Task data:
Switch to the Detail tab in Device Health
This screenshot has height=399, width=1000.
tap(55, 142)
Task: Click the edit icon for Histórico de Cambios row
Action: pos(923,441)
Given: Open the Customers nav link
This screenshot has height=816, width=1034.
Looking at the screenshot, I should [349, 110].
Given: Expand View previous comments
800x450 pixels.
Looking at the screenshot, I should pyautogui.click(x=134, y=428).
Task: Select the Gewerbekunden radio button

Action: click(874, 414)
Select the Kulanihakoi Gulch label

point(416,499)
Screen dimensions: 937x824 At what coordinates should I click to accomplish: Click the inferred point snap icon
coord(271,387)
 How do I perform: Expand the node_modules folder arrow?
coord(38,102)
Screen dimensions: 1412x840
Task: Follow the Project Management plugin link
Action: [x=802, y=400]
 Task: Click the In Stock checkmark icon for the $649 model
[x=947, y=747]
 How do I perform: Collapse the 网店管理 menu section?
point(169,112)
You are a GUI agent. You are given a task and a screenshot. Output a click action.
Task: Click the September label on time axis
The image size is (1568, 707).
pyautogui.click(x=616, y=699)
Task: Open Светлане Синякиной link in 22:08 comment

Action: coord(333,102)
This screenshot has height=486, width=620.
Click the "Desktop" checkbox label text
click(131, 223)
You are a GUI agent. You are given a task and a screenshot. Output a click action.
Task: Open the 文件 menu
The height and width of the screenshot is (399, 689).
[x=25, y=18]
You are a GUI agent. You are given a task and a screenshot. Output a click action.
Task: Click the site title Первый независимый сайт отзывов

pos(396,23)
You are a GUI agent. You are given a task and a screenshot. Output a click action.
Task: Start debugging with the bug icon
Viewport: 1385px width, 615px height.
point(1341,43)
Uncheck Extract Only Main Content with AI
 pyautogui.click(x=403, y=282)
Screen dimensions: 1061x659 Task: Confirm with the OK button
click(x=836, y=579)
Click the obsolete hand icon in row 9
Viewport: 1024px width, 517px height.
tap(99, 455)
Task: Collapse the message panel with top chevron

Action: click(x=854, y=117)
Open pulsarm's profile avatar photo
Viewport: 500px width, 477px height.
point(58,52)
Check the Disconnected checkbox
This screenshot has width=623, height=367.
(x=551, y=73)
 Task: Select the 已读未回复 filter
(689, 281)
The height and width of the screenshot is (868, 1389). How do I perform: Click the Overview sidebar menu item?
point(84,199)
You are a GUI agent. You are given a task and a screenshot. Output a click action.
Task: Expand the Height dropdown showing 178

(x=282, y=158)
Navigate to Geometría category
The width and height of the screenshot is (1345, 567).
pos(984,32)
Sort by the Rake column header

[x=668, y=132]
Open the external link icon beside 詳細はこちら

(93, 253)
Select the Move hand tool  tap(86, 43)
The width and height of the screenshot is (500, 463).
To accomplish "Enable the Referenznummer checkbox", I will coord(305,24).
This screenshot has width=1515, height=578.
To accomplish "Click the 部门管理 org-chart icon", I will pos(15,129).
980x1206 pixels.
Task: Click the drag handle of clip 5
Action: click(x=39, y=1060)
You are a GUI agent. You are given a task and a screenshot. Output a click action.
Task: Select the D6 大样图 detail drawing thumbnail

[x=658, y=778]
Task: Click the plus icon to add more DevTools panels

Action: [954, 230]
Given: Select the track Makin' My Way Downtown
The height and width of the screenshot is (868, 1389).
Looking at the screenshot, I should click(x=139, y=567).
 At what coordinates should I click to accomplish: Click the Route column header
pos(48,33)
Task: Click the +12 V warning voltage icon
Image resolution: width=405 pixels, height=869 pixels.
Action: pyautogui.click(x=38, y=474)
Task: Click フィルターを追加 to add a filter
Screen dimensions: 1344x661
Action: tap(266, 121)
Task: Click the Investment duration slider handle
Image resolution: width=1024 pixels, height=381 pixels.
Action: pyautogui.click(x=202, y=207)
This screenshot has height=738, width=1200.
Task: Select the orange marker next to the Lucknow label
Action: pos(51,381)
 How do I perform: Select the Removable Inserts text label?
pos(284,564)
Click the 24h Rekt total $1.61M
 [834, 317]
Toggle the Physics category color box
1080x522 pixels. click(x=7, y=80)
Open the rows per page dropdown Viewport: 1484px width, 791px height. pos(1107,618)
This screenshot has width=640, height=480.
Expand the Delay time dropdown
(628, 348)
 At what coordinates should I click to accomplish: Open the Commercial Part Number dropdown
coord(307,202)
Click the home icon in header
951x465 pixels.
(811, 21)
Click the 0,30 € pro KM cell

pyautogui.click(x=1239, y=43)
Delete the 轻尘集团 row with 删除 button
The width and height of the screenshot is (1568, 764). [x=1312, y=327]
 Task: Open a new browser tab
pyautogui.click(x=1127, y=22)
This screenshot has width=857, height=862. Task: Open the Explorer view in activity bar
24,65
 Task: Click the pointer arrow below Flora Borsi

Action item: Give back the whole of the data above, exactly as written.

Response:
Switch to the Detail tab in Device Health
This screenshot has height=399, width=1000.
tap(55, 142)
Task: Click the edit icon for Histórico de Cambios row
Action: pos(923,441)
Given: Open the Customers nav link
This screenshot has height=816, width=1034.
Looking at the screenshot, I should [349, 110].
Given: Expand View previous comments
800x450 pixels.
Looking at the screenshot, I should pyautogui.click(x=134, y=428).
Task: Select the Gewerbekunden radio button

Action: click(874, 414)
Select the Kulanihakoi Gulch label

point(416,499)
Screen dimensions: 937x824 At what coordinates should I click to accomplish: Click the inferred point snap icon
coord(271,387)
 How do I perform: Expand the node_modules folder arrow?
coord(38,102)
Screen dimensions: 1412x840
Task: Follow the Project Management plugin link
Action: [x=802, y=400]
 Task: Click the In Stock checkmark icon for the $649 model
[x=947, y=747]
 How do I perform: Collapse the 网店管理 menu section?
point(169,112)
You are a GUI agent. You are given a task and a screenshot. Output a click action.
Task: Click the September label on time axis
The image size is (1568, 707).
pyautogui.click(x=616, y=699)
Task: Open Светлане Синякиной link in 22:08 comment

Action: coord(333,102)
This screenshot has height=486, width=620.
Click the "Desktop" checkbox label text
click(131, 223)
You are a GUI agent. You are given a task and a screenshot. Output a click action.
Task: Open the 文件 menu
The height and width of the screenshot is (399, 689).
[x=25, y=18]
You are a GUI agent. You are given a task and a screenshot. Output a click action.
Task: Click the site title Первый независимый сайт отзывов

pos(396,23)
You are a GUI agent. You are given a task and a screenshot. Output a click action.
Task: Start debugging with the bug icon
Viewport: 1385px width, 615px height.
point(1341,43)
Uncheck Extract Only Main Content with AI
 pyautogui.click(x=403, y=282)
Screen dimensions: 1061x659 Task: Confirm with the OK button
click(x=836, y=579)
Click the obsolete hand icon in row 9
Viewport: 1024px width, 517px height.
tap(99, 455)
Task: Collapse the message panel with top chevron

Action: click(x=854, y=117)
Open pulsarm's profile avatar photo
Viewport: 500px width, 477px height.
point(58,52)
Check the Disconnected checkbox
This screenshot has width=623, height=367.
(x=551, y=73)
 Task: Select the 已读未回复 filter
(689, 281)
The height and width of the screenshot is (868, 1389). How do I perform: Click the Overview sidebar menu item?
point(84,199)
You are a GUI agent. You are given a task and a screenshot. Output a click action.
Task: Expand the Height dropdown showing 178

(x=282, y=158)
Navigate to Geometría category
The width and height of the screenshot is (1345, 567).
pos(984,32)
Sort by the Rake column header

[x=668, y=132]
Open the external link icon beside 詳細はこちら

(93, 253)
Select the Move hand tool  tap(86, 43)
The width and height of the screenshot is (500, 463).
To accomplish "Enable the Referenznummer checkbox", I will coord(305,24).
This screenshot has width=1515, height=578.
To accomplish "Click the 部门管理 org-chart icon", I will pos(15,129).
980x1206 pixels.
Task: Click the drag handle of clip 5
Action: click(x=39, y=1060)
You are a GUI agent. You are given a task and a screenshot. Output a click action.
Task: Select the D6 大样图 detail drawing thumbnail

[x=658, y=778]
Task: Click the plus icon to add more DevTools panels

Action: [954, 230]
Given: Select the track Makin' My Way Downtown
The height and width of the screenshot is (868, 1389).
Looking at the screenshot, I should click(x=139, y=567).
 At what coordinates should I click to accomplish: Click the Route column header
pos(48,33)
Task: Click the +12 V warning voltage icon
Image resolution: width=405 pixels, height=869 pixels.
Action: pyautogui.click(x=38, y=474)
Task: Click フィルターを追加 to add a filter
Screen dimensions: 1344x661
Action: tap(266, 121)
Task: Click the Investment duration slider handle
Image resolution: width=1024 pixels, height=381 pixels.
Action: pyautogui.click(x=202, y=207)
This screenshot has height=738, width=1200.
Task: Select the orange marker next to the Lucknow label
Action: pos(51,381)
 How do I perform: Select the Removable Inserts text label?
pos(284,564)
Click the 24h Rekt total $1.61M
 [834, 317]
Toggle the Physics category color box
1080x522 pixels. click(x=7, y=80)
Open the rows per page dropdown Viewport: 1484px width, 791px height. pos(1107,618)
This screenshot has width=640, height=480.
Expand the Delay time dropdown
(628, 348)
 At what coordinates should I click to accomplish: Open the Commercial Part Number dropdown
coord(307,202)
Click the home icon in header
951x465 pixels.
(811, 21)
Click the 0,30 € pro KM cell

pyautogui.click(x=1239, y=43)
Delete the 轻尘集团 row with 删除 button
The width and height of the screenshot is (1568, 764). [x=1312, y=327]
 Task: Open a new browser tab
pyautogui.click(x=1127, y=22)
This screenshot has width=857, height=862. Task: Open the Explorer view in activity bar
24,65
 Task: Click the pointer arrow below Flora Borsi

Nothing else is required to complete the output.